START Study text

The drive concept of these machines is as suitable for the production of technical medical parts as for applications in the food, packaging and automotive industries, said Arburg.
* Allrounder 570 A exhibit - the Allrounder A with an IML application will see labelled tubs being produced in a two-cavity mould in a cycle time of only 2.8s.
This complex project integrates all the necessary automation elements around an Allrounder 570 A with a clamping force of 2,000kN (220 US tonf), which is currently the largest electric injection moulding machine in the Arburg machine range.
The entire IML automation process was adapted and optimised by Wittmann.
It provides the labels for the tubs, separates, transfers and places them in the mould, removes them and, finally, stacks the finished items on a conveyor belt according to cavity.
* Production sequence - first, two labels are picked up by the handling device, placed on the ejector side of the mould by a precision-adjustable transfer hand and precisely positioned.

END Study text

* Exercise requirements:
**A.** List the application areas for which, according to the passage on the Arburg injection moulding machines, the drive concept of these machines is suitable.
**B.** Write what comes next in the passage on the Arburg injection moulding machines, starting after its last sentence.

START Information shown

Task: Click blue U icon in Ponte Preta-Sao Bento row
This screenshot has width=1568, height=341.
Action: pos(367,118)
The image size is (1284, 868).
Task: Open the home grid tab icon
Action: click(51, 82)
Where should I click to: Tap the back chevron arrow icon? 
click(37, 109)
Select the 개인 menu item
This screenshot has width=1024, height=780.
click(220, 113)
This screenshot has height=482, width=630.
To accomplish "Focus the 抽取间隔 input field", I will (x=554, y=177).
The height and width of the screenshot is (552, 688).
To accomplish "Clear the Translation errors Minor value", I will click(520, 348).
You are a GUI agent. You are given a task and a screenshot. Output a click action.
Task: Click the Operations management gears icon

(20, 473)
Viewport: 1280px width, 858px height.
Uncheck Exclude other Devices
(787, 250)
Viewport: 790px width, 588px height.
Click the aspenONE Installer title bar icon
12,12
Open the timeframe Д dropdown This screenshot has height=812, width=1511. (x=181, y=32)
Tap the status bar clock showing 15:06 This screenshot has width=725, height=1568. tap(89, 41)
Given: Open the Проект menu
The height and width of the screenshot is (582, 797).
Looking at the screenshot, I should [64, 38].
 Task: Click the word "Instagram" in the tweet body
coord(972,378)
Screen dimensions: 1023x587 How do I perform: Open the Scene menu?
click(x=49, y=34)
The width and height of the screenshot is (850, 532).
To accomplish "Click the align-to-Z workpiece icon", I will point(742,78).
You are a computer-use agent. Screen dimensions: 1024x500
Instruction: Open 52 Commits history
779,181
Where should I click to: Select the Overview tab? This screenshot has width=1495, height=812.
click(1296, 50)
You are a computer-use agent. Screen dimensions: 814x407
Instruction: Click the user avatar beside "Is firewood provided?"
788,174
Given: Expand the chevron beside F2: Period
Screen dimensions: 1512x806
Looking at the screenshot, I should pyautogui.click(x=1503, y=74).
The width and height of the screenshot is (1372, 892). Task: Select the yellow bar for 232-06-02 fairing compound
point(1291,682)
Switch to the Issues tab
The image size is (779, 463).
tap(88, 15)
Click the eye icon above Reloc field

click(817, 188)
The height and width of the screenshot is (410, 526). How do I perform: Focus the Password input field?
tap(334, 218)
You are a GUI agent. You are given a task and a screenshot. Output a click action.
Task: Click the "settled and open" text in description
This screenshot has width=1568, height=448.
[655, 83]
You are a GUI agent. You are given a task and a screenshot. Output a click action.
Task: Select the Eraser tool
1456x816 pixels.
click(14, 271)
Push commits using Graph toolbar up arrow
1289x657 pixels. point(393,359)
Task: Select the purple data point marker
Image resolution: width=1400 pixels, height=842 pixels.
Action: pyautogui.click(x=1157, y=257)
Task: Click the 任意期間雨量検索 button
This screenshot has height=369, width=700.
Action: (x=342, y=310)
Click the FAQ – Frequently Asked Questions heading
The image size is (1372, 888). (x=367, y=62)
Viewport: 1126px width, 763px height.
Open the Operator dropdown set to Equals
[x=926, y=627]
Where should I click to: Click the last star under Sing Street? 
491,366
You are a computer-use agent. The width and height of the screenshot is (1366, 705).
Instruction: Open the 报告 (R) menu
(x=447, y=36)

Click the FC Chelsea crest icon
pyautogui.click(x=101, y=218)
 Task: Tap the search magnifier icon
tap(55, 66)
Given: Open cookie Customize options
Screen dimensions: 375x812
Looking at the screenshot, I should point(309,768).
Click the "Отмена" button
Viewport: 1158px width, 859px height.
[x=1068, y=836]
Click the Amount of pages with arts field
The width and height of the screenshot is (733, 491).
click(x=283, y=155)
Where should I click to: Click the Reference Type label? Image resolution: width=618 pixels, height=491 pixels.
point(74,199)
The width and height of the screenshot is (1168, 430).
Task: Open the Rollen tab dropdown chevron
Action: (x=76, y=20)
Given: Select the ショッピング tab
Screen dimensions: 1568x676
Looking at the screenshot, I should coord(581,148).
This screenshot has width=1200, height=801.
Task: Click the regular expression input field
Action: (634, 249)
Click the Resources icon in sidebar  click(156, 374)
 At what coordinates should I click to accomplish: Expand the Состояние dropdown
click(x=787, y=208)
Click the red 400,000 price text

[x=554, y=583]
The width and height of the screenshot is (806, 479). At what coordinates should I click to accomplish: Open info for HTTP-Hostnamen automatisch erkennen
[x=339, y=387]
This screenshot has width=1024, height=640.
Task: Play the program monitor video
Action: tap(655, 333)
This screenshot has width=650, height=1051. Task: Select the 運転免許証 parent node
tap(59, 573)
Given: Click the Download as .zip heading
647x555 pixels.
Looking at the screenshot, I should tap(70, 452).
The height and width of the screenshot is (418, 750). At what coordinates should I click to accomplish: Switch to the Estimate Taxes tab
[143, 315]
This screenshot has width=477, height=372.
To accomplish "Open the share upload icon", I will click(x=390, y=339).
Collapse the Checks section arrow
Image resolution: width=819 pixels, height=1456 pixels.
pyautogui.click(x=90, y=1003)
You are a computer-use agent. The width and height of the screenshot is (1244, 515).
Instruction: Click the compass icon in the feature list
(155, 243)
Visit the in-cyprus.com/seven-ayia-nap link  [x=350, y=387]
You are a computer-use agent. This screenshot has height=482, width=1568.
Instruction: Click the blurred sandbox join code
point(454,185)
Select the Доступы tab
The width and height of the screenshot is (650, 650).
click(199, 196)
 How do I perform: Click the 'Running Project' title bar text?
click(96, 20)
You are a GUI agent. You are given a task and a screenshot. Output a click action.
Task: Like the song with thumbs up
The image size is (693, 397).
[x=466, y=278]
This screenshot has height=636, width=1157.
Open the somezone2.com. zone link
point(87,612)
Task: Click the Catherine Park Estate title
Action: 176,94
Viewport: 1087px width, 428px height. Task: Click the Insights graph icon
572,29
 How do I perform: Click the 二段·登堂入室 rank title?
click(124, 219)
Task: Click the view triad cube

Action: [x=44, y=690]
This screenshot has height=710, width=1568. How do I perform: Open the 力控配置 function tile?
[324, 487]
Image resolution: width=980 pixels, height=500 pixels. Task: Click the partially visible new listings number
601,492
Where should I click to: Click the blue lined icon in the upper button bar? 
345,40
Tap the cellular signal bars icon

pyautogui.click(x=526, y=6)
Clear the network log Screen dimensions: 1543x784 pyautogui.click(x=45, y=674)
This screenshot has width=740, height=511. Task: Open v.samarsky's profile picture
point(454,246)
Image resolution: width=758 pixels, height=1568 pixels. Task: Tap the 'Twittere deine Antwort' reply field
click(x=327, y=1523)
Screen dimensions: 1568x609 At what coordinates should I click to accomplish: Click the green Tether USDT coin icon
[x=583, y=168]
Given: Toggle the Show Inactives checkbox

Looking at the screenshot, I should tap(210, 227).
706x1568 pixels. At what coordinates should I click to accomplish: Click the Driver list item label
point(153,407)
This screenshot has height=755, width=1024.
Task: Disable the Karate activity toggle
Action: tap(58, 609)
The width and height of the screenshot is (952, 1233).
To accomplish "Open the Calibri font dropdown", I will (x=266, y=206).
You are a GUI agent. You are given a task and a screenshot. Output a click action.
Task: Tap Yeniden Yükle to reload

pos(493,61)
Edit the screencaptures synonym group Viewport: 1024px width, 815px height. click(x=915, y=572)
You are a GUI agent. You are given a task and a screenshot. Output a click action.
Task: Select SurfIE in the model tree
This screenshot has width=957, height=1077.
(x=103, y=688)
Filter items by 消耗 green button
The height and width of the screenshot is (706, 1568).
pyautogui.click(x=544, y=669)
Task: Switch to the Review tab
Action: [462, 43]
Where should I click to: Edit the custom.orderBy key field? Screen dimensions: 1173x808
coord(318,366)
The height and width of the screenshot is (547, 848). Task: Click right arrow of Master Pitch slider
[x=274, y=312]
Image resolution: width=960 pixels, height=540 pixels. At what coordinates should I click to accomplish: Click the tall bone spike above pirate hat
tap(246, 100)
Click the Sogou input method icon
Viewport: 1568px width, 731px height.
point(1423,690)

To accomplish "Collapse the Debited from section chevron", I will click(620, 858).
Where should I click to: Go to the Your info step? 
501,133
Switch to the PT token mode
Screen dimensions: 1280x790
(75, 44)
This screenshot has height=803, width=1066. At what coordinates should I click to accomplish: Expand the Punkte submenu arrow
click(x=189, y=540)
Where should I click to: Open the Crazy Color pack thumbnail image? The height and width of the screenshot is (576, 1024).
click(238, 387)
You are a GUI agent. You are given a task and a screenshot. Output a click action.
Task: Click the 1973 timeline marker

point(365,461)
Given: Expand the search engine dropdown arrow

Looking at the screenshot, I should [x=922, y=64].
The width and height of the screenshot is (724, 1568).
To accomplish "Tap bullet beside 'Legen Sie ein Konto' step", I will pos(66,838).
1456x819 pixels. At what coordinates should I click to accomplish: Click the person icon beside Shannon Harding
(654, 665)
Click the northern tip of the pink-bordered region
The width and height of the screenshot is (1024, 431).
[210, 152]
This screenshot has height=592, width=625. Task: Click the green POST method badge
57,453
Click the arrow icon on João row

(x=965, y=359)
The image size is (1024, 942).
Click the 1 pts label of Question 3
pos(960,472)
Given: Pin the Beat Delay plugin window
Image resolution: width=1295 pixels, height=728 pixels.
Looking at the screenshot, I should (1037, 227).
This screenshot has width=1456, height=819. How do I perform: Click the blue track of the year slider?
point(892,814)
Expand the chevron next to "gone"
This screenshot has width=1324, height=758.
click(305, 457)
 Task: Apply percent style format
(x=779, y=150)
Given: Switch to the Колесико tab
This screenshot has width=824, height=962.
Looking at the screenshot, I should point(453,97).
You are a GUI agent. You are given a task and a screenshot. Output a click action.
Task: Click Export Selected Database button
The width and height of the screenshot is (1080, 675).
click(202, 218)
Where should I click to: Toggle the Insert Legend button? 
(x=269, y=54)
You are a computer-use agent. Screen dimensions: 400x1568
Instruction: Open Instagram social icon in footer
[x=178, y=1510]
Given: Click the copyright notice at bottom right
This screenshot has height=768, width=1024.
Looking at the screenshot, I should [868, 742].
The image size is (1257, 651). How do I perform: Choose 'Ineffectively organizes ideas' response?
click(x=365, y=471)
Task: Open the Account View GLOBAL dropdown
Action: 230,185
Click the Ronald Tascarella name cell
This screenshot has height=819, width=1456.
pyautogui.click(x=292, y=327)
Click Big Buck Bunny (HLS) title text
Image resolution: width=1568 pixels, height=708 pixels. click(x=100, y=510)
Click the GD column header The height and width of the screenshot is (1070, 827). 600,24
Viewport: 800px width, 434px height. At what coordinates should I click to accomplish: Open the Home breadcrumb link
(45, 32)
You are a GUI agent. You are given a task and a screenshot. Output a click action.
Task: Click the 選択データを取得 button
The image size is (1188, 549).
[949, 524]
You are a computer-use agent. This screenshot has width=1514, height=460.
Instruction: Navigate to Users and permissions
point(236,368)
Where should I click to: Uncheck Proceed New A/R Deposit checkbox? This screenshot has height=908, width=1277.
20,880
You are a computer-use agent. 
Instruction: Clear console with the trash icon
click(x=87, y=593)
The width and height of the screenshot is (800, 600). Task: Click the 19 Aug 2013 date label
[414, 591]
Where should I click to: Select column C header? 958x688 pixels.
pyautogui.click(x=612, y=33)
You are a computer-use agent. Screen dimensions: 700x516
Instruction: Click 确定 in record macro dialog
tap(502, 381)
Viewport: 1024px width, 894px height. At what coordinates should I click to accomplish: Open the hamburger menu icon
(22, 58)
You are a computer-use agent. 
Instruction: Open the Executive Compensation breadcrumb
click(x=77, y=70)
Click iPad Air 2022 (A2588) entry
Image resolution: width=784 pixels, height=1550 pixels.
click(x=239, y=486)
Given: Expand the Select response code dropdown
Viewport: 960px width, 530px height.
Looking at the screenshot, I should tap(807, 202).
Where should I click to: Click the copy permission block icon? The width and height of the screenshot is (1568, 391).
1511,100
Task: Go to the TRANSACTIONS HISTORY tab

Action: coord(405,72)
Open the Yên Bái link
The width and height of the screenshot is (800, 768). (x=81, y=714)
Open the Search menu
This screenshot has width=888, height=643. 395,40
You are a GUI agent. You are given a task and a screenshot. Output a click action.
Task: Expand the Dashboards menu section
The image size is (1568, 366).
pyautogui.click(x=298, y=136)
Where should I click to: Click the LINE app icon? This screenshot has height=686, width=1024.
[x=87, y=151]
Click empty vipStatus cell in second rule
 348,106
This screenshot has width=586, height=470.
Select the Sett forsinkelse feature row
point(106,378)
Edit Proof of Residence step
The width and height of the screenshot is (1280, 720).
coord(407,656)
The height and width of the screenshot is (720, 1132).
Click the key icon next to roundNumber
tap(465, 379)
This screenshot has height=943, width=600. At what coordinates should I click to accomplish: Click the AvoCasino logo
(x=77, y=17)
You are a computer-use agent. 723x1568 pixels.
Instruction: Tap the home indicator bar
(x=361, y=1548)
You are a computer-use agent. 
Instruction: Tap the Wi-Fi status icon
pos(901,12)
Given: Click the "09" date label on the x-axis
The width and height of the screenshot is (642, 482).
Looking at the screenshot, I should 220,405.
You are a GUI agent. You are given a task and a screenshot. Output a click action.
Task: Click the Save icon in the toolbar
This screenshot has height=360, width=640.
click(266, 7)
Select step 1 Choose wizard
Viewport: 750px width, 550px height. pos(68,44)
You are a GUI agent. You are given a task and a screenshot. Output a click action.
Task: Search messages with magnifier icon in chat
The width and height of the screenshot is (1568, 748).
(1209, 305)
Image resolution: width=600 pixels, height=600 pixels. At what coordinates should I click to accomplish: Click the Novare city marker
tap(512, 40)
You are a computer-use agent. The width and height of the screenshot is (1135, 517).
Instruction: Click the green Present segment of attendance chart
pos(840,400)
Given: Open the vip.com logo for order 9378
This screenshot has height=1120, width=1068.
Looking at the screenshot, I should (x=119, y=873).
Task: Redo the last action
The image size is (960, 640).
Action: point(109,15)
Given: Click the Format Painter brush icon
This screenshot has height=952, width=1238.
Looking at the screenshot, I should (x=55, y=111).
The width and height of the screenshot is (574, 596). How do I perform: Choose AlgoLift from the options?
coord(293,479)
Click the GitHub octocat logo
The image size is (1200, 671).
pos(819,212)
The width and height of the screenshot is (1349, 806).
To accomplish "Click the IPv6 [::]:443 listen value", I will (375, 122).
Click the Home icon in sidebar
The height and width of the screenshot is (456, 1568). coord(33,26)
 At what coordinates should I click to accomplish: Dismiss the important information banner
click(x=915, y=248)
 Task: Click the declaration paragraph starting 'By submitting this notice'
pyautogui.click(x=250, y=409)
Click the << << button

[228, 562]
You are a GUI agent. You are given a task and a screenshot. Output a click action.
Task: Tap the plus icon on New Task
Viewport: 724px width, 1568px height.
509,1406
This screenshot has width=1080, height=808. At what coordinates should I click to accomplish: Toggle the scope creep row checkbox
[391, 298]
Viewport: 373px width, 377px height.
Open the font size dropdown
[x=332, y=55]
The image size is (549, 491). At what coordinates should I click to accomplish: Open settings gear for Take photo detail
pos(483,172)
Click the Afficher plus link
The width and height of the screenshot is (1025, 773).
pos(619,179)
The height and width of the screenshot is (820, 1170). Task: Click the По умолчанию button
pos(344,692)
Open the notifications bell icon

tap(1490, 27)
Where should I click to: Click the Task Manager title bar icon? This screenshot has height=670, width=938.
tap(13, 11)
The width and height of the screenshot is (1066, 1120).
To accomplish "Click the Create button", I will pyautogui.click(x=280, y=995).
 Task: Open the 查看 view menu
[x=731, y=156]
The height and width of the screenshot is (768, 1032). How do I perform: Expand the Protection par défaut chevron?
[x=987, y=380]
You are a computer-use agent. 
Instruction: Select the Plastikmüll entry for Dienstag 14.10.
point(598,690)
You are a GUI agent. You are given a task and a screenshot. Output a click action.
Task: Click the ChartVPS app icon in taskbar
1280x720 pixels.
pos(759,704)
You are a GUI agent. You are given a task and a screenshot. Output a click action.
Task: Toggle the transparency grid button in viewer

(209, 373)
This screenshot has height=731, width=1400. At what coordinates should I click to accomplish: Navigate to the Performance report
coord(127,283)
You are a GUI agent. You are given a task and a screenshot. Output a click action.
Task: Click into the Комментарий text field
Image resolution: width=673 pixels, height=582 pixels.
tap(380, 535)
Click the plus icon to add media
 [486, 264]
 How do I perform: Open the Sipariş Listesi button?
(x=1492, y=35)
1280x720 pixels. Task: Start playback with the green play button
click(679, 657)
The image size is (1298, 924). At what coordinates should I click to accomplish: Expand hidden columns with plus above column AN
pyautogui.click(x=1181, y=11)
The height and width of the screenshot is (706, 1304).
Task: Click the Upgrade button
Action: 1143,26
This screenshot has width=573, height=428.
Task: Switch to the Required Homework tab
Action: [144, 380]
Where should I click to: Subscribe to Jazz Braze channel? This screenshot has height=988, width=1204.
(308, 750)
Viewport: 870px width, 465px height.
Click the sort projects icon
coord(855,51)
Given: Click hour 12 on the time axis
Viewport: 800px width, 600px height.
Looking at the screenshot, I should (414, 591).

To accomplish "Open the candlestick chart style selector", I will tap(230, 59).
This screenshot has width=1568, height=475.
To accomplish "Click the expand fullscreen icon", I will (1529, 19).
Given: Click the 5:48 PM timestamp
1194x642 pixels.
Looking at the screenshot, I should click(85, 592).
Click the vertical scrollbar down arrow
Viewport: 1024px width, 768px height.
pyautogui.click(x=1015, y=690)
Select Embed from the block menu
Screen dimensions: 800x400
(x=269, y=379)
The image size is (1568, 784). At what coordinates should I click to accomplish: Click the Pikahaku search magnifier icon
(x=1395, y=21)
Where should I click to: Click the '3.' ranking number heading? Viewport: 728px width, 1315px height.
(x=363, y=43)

END Information shown

* Answers per task:
**A.**
- Production of technical medical parts
- The food industry
- The packaging industry
- The automotive industry

**B.**
The tubs are simultaneously removed from the nozzle side.
This process has a complete cycle time of 2.8s.
Time is saved during production through the simultaneous movements of the electric axes, the rapid peripheral routines, the short in-mould lamination cycle and the simultaneous part removal and label insertion.
With this system, Arburg will demonstrate that IML applications can produce fast, reliably and in high quality, as well as in high volumes.
The resulting cost efficiency ensures that the customer achieves the return on investment in a very short time, which is so important in this sector.